Today, the court finds the lawyer to be in contempt, and fines her $1,000. In addition, the court disbars her from practicing in the CAV “indefinitely,” although she may apply for reinstatement after three years on certain terms. The ultimate sanction imposed by the court, though, is contained in the final five words of the order:

“This order shall be published.”

Two and a half years ago, the Supreme Court imposed a sanction on similar terms upon a lawyer who filed a grossly intemperate pleading, in the case of Taboada v. Daly Seven, 272 Va. 211 (2006). That lawyer got the same $1,000 fine, and his privilege to practice in that court was suspended for a year. But at that time, I expressed this opinion on this site: “The most serious sanction is that the opinion is published, and will never go away.”

Like the lawyer in Taboada, this attorney’s name will go down in the published annals of Virginia law as an example of how not to handle your law practice, and indeed your life. That’s a harsh, unforgiving treatment, particularly since our society generally affords people who make mistakes the opportunity to atone for them somehow. This attorney will have the opportunity, perhaps as early as 2012, to return to this court and practice law there. (Today’s order doesn’t prevent her from plying her trade in the trial courts, so she’s not out of a career. If any clients want to appeal, she has to send them to another attorney for that purpose.) But she can never erase these words from the pages of Virginia Appeals Reports.

I’ll hasten to add that I do not criticize the court in the slightest for this sanction. This lawyer sowed the seeds of her own terrible harvest, and over time she watered and tended this crop until it matured today. I don’t perceive that the court could reasonably have done less than what it did. On behalf of the lawyer who made a series of bad choices, I regret that the last part of the sanction is so permanent, but I don’t fault the court for doing what it had to do to ensure compliance with its orders. We all owe the courts that much, at a minimum.
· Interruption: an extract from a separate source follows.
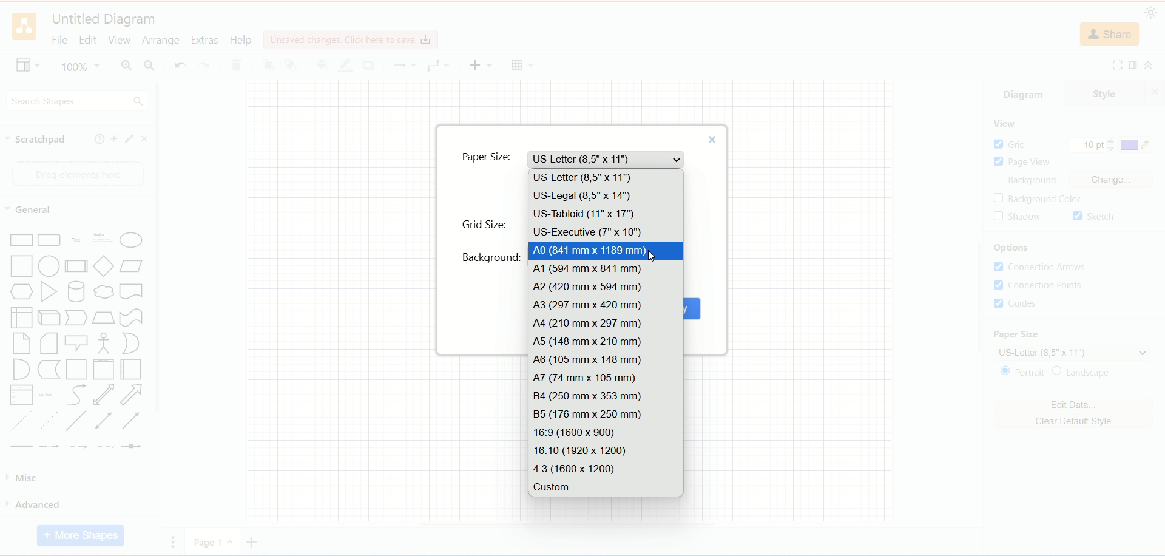 This screenshot has width=1165, height=556. What do you see at coordinates (19, 369) in the screenshot?
I see `And` at bounding box center [19, 369].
I could offer a blindingly obvious bit of advice here, along the lines of “Don’t miss deadlines,” or “Don’t ignore court orders when you get them.” But my advice here relates not just to being sensible at an elementary level like that. I earnestly believe that the most valuable tool a lawyer can have is his or her personal credibility with the court. I believe, and have preached, that a lawyer’s reputation imposes a ceiling on his or her effectiveness in any courtroom. The more the court trusts you, the more effective an advocate you are. If the court doesn’t trust you, you will always be hamstrung, in every litigation context.

In that vein, loading up on more and more cases, presumably in an effort to chase more and more dollars to make overhead and a bit of profit, can be a self-defeating pursuit for a lawyer if it costs you credibility like this. This lawyer’s personal ethos is shot for the foreseeable future, and not just in the Court of Appeals. (What; you think judges don’t talk to one another?) Accordingly, my advice is this: The next time you find yourself telling a friend or a colleague that business is so frantic you just can’t keep up; that you’re underwater, or swamped with work; that you don’t have time to take care of the cases you already have; you need to recognize this warning sign. Turn down a few cases, or refer a few of your current ones out. Get your caseload down to a manageable size, so you can devote appropriate time to every one of them. Remember, each of those clients deserves a lawyer who isn’t overwhelmed by the size of his file cabinet. And you deserve a life, and the eventual peaceful anonymity that comes with a clean State Bar record.